Entrábamos en el Trianón o en la Tropicana como
quien entra en el cielo, sin sospechar que el cielo no eran ni la Tropicana ni el
Trianón, sino nuestros 15 años. La entrada daba derecho a una
consumición, aunque para las copas de importación había que pagar. Como no
estaba en el ánimo de ninguno de nosotros gastarse un duro más de las 300
pesetas de la entrada, guardábamos ésta como oro en paño en una de esas
carteras grandes con velcro que se usaban entonces. Lo primero era dar una
vuelta de reconocimiento para ver los grupos de chicas, con miradas de soslayo
a los reservados, y una vez asentados en la ubicación más prometedora
empezábamos a bailar. Eran los primeros 90 y en las discotecas sonaban Snap,
Technotronic, Vanilla Ice o C+C Music Factory, grupos pioneros del hip hop a los que no se
les ocurría sacar los pies del tiesto, esto es, de la pista de baile: bajos envolventes y adictivos, a menudo sintetizados, y seductoras
cajas de ritmos que en nada hacían presagiar la cencerrada que se avecinaba con
Chimo Bayo y otros maquineros. Pero esa es otra historia que, como diría
Unamuno, “me llevaría lejos.” Las luces, que invitaban a dejar la mirada perdida o a ponerla borrosa, alimentaban la ilusión de que nos verían como veíamos a los demás, más deseables y guapos, idealizados, porque, de tan fragmentarias, ayudaban a ver lo que se quería ver. Una vez se rompía a sudar y se establecían acaso
los primeros contactos, aunque hablar, lo que se dice hablar, se hablaba poco, íbamos
a la barra a por los Martinis. Era el momento de intercambiar impresiones y
decidir si volvíamos al mismo sitio o echábamos las redes en otros caladeros. Y
aquí cabe decir que si alguno del grupo tenía plan, o medio plan, se hacía lo que él dijera. A todo esto, la música se iba poniendo
cósmica, y con suerte sonaban Guru Josh o The KLF. Habría, seguro, pasteladas y
canciones de moda, como en cualquier época, pero a qué bar o discoteca iríamos
hoy para disfrutar de una pinchada como aquellas, aunque ya sólo meneáramos el
cogote. Eran los tiempos en que OMD o Dire Straits eran número uno en Los 40. Se acercaba la hora de las lentas y había que ir concretando. Magnífico
signo de los tiempos éste de las canciones lentas, no menos prehistórico que
los guateques. Un insólito silencio al finalizar un tema era la tácita señal a
la que nos olvidábamos del grupo y pedíamos bailar a la chica que nos gustaba.
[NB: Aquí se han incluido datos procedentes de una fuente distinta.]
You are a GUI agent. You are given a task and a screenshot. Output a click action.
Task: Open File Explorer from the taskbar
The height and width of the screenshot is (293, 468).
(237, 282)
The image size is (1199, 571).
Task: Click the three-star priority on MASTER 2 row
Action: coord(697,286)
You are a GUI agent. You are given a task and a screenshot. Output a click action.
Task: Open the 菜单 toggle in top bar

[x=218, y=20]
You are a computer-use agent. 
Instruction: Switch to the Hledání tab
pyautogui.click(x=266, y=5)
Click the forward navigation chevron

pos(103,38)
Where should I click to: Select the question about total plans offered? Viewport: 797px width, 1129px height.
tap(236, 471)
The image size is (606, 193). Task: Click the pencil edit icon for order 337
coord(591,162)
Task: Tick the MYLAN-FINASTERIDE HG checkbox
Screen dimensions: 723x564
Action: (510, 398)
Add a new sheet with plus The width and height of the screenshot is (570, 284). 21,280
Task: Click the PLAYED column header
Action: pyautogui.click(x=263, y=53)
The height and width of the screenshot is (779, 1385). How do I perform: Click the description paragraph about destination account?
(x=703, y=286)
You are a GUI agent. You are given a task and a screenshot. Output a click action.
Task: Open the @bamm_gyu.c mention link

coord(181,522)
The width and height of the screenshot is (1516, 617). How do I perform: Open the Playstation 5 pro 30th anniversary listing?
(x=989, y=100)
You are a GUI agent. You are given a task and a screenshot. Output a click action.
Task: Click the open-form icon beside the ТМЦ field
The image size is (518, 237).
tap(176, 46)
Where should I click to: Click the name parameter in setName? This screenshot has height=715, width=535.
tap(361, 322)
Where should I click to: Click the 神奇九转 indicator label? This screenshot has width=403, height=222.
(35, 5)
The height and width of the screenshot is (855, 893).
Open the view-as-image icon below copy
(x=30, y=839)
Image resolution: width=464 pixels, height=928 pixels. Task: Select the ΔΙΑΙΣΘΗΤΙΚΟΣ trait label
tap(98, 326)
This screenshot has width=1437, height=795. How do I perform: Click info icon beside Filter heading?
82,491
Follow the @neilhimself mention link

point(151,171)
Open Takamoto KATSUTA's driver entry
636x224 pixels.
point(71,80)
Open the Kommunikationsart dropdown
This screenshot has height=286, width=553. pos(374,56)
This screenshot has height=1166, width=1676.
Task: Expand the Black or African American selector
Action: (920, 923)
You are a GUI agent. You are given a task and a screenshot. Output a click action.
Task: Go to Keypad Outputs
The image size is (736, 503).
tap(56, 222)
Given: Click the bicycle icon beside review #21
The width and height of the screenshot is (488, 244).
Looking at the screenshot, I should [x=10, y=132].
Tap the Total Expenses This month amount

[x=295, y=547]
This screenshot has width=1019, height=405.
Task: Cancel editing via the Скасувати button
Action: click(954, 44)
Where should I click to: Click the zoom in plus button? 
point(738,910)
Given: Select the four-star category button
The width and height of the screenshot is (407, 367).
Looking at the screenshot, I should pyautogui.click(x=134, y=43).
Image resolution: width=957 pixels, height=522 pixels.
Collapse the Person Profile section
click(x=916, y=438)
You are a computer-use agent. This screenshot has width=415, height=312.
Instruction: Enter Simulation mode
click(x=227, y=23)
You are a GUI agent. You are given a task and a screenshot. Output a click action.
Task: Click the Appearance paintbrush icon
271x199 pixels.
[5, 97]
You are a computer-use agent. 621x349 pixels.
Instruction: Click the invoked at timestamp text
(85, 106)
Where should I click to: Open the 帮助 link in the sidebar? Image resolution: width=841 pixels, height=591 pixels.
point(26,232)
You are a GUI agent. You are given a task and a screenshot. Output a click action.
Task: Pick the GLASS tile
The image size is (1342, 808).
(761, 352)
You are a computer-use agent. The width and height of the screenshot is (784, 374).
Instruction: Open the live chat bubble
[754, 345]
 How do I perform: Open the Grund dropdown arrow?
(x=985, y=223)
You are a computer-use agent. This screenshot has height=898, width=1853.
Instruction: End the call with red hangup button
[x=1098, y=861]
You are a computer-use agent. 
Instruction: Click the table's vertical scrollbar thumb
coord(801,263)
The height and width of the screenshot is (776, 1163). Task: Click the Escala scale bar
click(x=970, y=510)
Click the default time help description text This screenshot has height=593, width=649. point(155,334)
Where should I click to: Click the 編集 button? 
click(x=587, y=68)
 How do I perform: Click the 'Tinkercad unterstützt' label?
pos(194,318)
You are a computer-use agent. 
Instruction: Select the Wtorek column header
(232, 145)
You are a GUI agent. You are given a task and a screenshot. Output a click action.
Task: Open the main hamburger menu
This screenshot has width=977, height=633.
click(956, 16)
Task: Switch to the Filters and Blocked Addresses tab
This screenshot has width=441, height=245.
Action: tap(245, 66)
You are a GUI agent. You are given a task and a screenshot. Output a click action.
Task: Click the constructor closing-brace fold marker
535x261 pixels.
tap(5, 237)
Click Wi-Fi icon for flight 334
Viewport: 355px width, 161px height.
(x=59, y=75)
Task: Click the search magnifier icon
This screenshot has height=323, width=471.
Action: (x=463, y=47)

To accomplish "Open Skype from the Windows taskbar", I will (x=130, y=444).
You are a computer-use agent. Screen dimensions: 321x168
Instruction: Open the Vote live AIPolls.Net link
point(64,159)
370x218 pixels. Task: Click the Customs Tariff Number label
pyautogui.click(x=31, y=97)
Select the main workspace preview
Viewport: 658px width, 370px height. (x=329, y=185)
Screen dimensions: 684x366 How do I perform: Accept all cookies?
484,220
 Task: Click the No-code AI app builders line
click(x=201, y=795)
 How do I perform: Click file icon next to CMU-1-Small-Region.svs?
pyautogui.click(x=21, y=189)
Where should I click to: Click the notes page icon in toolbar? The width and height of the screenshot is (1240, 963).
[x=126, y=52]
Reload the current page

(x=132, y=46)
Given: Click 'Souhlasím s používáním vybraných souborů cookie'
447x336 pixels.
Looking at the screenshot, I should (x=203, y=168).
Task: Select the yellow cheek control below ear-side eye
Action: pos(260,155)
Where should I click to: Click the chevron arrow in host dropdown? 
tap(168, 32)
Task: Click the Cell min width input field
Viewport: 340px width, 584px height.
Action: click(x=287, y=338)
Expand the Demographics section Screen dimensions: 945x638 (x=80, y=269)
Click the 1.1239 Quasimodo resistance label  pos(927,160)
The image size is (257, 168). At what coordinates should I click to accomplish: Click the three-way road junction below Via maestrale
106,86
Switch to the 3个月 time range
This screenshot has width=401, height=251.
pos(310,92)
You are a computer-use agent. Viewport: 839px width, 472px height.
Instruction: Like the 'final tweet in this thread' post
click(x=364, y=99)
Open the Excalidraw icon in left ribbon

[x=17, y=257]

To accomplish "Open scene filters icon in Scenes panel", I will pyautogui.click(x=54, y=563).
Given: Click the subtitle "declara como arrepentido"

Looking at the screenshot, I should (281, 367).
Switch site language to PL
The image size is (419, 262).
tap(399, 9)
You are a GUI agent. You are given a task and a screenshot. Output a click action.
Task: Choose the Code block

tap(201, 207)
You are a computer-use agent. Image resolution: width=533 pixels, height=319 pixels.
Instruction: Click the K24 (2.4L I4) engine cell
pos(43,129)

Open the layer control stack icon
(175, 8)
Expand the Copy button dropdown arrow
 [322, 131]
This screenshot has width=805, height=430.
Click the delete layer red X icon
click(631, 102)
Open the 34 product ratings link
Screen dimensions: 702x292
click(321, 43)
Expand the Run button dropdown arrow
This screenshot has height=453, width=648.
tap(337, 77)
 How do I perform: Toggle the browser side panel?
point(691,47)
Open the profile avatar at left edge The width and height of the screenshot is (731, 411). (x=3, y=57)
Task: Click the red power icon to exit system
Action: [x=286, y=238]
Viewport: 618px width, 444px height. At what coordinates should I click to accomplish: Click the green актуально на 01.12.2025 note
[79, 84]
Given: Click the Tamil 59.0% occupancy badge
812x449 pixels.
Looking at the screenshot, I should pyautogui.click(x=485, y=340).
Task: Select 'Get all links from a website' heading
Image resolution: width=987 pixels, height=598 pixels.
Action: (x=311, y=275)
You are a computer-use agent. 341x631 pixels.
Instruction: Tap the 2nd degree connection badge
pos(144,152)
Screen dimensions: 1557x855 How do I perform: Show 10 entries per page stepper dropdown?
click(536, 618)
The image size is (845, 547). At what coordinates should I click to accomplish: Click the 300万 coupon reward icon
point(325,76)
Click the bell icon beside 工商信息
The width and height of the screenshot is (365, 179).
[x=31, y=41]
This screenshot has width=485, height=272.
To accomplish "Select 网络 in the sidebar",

Los que no tenían pareja todavía daban una vuelta a la desesperada, y era
penosillo vernos así solos sin poder bailar ni hacer otra cosa que retirarnos hacia
la pared o mirar a las apabardas. Claro que también se podía pedir bailar a
alguna chica que no nos gustaba porque sí, mitad por uno mitad por ella, y ya abrazados soportar
acaso un silencio peor que las más tópicas palabras, o apoyar la barbilla en su hombro y cerrar los ojos pensando en la chica a la que no podríamos ver hasta el lunes en el recreo.